Friday, July 5
The Railway Men review Real life tragedy of the gas

The Railway Men review: Real life tragedy of the gas leak feels too manufactured | Web Series


The reimagining of a real-life tragedy is always a tricky ground. How does one balance the grim and horrific imagery into the fabric of a dramatised limited series? In Shiv Rawail’s The Railway Men, which chronicles the horrifying Bhopal Gad Tragedy of 1984 into four neatly cut episodes, the effect wears off pretty soon. The elements are all in place – effective performances from a committed cast, diligent production design and an impossible story of human courage. Still, it just doesn’t add up. (Also read: The Hunger Games The Ballad of Songbirds and Snakes review: An ambitious yet flawed return to Panem)

Kay Kay Menon in a still from The Railway Men.
Kay Kay Menon in a still from The Railway Men.

The premise

How does one begin to tell a story as dense and complicated as this? The Railway Men chooses to do so right from the tricky ground at the centre, where a reporter played by Sunny Hunduja informs how the corrupted system guards its perpetrators. Gandhi’s ideals of tolerance and nonviolence hold little reason. “An eye for an eye makes the whole world blind,” he zooms in. Subtlety is definitely not the strongest quality of this series, nor is nuance.

The scene shifts to hours before the gas leak occurs, as the characters and their respective (euphemism for exhaustive) background stories are developed. Station master Iftekaar Siddiqui (Kay Kay Menon, reliably good) is haunted by brief flashbacks of a child he couldn’t save. He takes in the young and intelligent Imad (a terrific Babil Khan), who informs how a close friend became a scapegoat before the gas leak occurred. He is the reliable one, who will not bend his principles for anything else.

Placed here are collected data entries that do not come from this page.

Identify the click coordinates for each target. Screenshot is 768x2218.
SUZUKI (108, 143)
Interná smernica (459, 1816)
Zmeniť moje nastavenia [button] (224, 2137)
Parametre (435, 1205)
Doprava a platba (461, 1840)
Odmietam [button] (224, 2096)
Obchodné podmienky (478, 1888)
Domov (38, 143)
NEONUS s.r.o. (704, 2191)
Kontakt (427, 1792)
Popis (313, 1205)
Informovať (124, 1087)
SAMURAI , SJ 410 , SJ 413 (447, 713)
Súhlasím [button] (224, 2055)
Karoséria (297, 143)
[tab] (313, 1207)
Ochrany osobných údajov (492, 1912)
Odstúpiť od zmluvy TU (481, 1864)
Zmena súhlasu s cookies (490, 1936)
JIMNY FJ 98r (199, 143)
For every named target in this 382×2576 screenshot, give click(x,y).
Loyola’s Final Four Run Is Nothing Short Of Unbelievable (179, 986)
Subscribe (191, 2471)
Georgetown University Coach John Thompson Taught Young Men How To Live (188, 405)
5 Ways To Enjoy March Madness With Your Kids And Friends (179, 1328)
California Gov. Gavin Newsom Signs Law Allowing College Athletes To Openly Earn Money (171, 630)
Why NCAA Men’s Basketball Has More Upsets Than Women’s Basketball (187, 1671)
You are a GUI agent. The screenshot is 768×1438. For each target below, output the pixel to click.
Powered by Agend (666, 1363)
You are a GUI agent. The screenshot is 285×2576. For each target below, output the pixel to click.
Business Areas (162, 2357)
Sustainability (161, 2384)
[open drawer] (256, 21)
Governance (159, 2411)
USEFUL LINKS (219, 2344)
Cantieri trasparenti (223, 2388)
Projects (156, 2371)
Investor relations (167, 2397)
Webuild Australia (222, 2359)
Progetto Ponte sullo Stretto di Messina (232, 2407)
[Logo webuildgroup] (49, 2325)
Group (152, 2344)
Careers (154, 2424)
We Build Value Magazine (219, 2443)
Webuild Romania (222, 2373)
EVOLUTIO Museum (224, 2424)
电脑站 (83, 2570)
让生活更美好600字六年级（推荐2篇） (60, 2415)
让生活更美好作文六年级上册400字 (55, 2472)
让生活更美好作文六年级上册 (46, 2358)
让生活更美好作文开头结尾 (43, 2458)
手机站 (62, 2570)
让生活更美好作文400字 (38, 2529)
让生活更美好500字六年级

There’s also a thief who awkwardly positions himself as a Railway Protection Force officer. He might as well grow some spine in the runtime.

Meanwhile, R Madhavan casually drops in midway as the General Manager of Central Railways named Rati Pandey. Juhi Chawla adds up as the Chief of Personnal seeking important answers from closed doors at the top. Meanwhile, a parallel track runs with a Sikh lady played by Mandira Bedi, who finds herself embroiled in a communal riot, who is helped by a train guard (Raghubir Yadav). With so many characters and their individual stories jostling for space in the overcrowded template of this series, the vitality of the aftermath of the gas leak is worn off quite early.

Final thoughts

The tragedy occurs and the horrors slowly and steadily wreck havoc in the area. People die. Chaos takes hold. The tension arises out of these thinly written characters, somehow failing to add to any exposition as the episodes unfold. There are multiple unnecessary distractions that float about the bleak study of the aftermath. For one, the entire subplot revolving the wedding night being torn apart by the tragedy, or the one with the German scientists arguing about the dangers of the experiment, could have been done away with.

Unfortunately, The Railway Men feels drawn to substantiate appropriation of a horrifying tragedy in large chunks. The influence of the acclaimed HBO series Chernobyl is palpable in the textures and perspectives that The Railway Men tries so hard to implement. The residues are all there in plain sight – irresponsible managers, corrupted bosses, faulty standards, and the neglect that rests over the dead bodies. By the end, The Railway Men feels too preoccupied with the chaos, too statement-oriented in its approach to a disaster drama. It forgets to interrogate the gut-wrenching terror which must live buried under the remains of truth.